▶ **YOUR OBJECTIVE**
All entries need to be written out verbatim, with pictures omitted.
*** Opening of STORED DATA ***
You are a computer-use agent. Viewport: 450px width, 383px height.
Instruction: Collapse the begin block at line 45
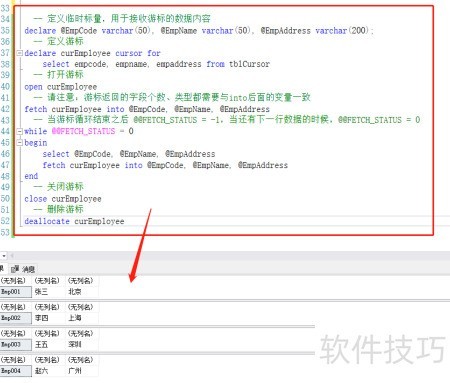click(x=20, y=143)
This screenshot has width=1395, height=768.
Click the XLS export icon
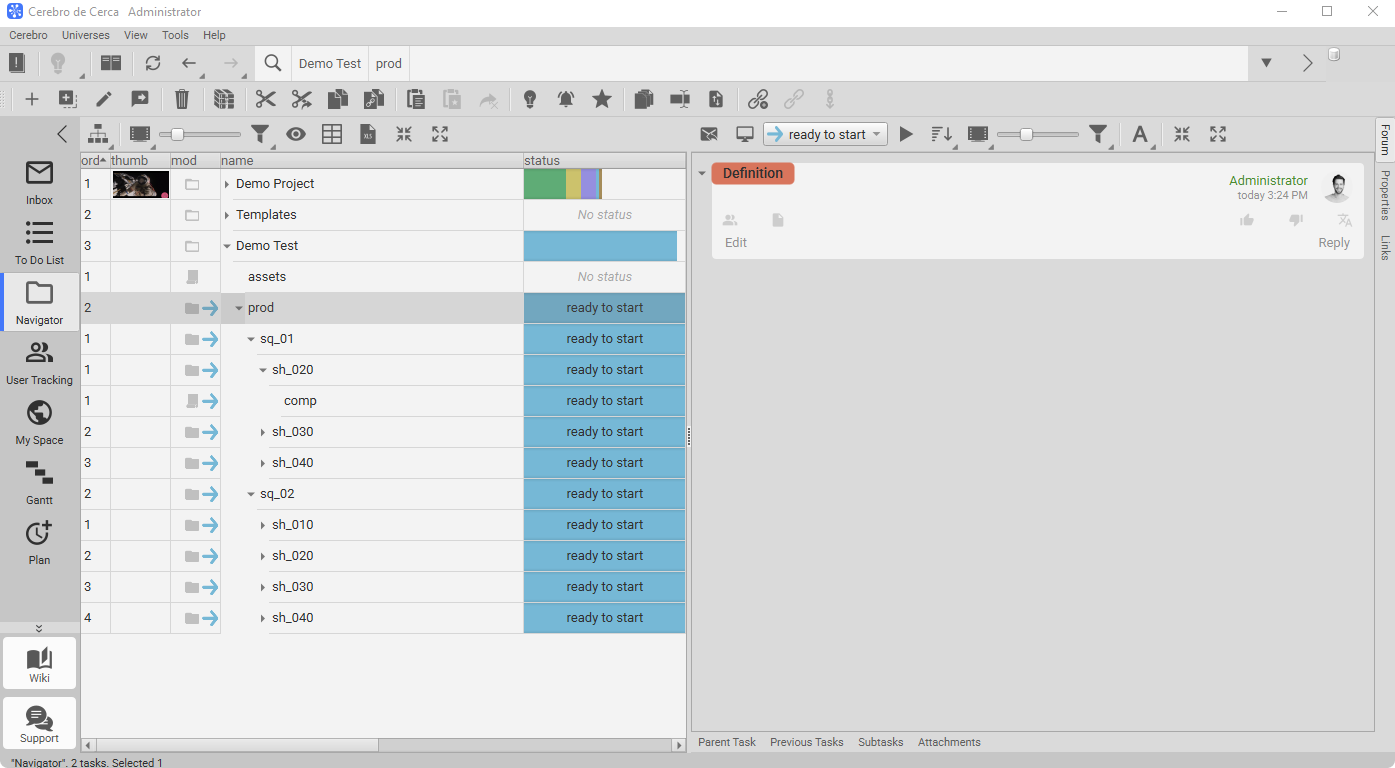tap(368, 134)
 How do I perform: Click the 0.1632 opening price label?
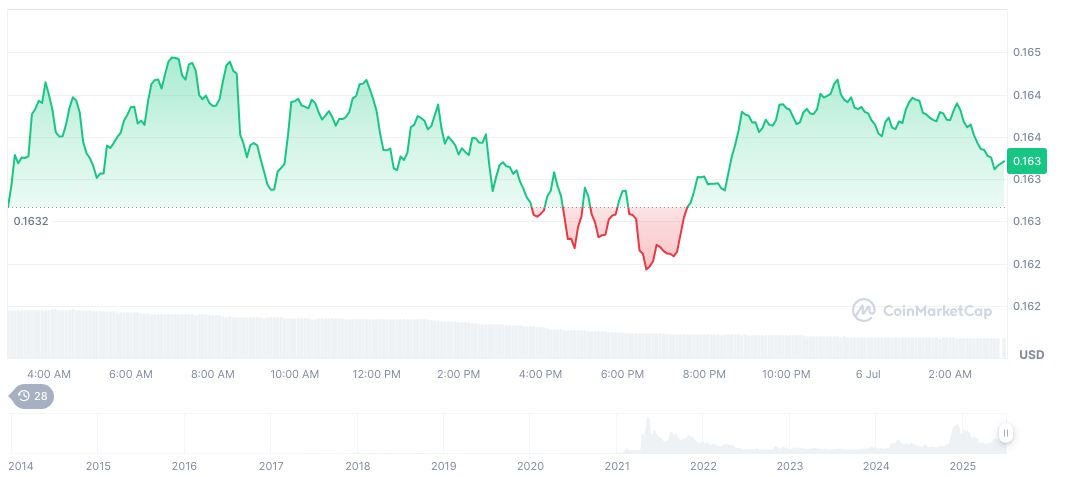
*** Close of STORED DATA ***
▶ **RESPONSE TO THE TASK**
You are a computer-use agent. Viewport: 450px width, 383px height.
Instruction: Collapse the begin block at line 45
click(x=20, y=143)
This screenshot has width=1395, height=768.
Click the XLS export icon
tap(368, 134)
 How do I perform: Click the 0.1632 opening price label?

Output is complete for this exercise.